Watching Olympians shine in Sochi, you simply know that the road to get there involved dedication. The condition in which athletes take to the slopes and to the ice reflects the entire lifetime that came before.
Nicola Barban shows us in a recent article in the European Journal of Population that the rest of us are not all that different: our health condition depends on where we have been before. More specifically, he shows that a key social determinant of women’s health—marital status—doesn’t tell us as much as marital history does.
The life course perspective that he takes uncovers more subtle differences than the well-known facts that single mothers face disadvantages and that cohabitation does not carry all the benefits of marriage. For instance, Barban found that early childbearing and early cohabitation are associated with poorer self-reported health, more depression, and more risk behaviors (drinking and smoking), but early marriage is not. Also, short cohabitations followed by marriage do not seem to compromise health, but long-term cohabitations as well as repeated cohabitations do. More generally, lots of family transitions are bad for health, but with an important exception: normative transitions in a traditional sequence enhance health status.
That might not make much sense to a mother who has had two marital births, when neither child sleeps through the night yet: that mother might feel convinced that multiple family transitions have added up to take a toll on her body. But the association between traditional family formation and better health could come from traditional parents’ lower stress levels even in the face of strenuous demands, and from the greater support they receive from family and friends. Married mothers may also receive and/or perceive more support from their partners.

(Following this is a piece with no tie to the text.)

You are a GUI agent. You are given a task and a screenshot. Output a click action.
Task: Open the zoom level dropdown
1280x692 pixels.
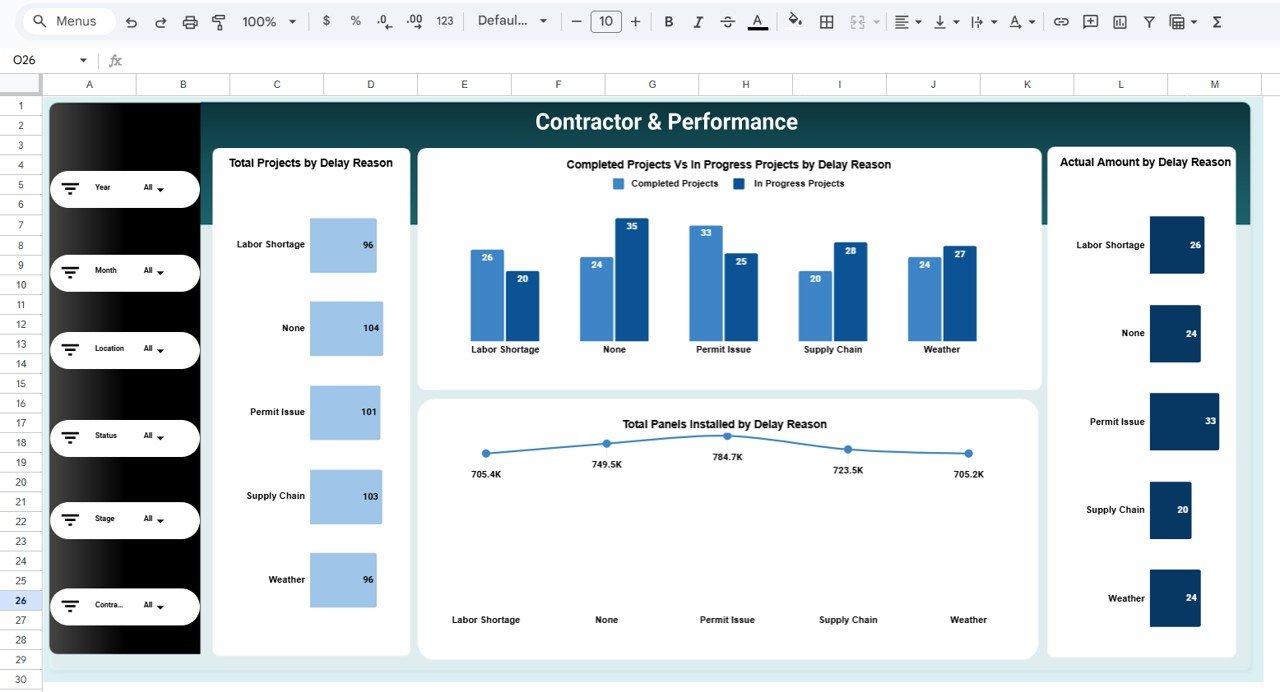[267, 20]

When we measure just how much marriage enhances health, we have to pay attention to the pathway to marriage.
Barban additionally explains that “disorder” (variation in typical timing, duration, or order of events) makes it harder to achieve desired roles and to fulfill one’s own expectations. In particular, he stresses that “Individuals have expectations about the order of life course events, even if sanctions are not applied.” In other words, prolonged cohabitation may be a source of stress and frustration, even when it is socially accepted.
Barban’s work could be framed in different ways. On the one hand, his findings that normative transitions at normative ages enhance health while non-normative transitions at early ages compromise health could be interpreted in terms of social conformity: it is conformity itself that benefits people. On the other hand, others might assert that continuous marriage and childbearing within marriage are normative precisely because they are good for us—the health benefits being one of the ways they are good for us. Barban’s work cannot adjudicate between these interpretations.
But his work is nonetheless informative on another score. It means that when we try to measure just how much marriage enhances health, we have to pay attention to the pathway to marriage. A marriage that follows numerous cohabitations is not associated with the same health (and health behavior) benefits as a marriage that is a first union or that follows a single short cohabitation.
And there is good reason to believe that what is good for mother’s health is also good for children’s health. I argued earlier that the marriage premium to infant health was likely underestimated in a recent Demography article because the estimate was based on women who had experienced both marital and non-marital births. Barban substantiates that women’s own health is compromised when they have non-marital births. Certainly women who have had births both within and outside of marriage have not had a normative life course. His work supports the notion that the health benefits associated with marriage may be the greatest for those who remain in it the longest.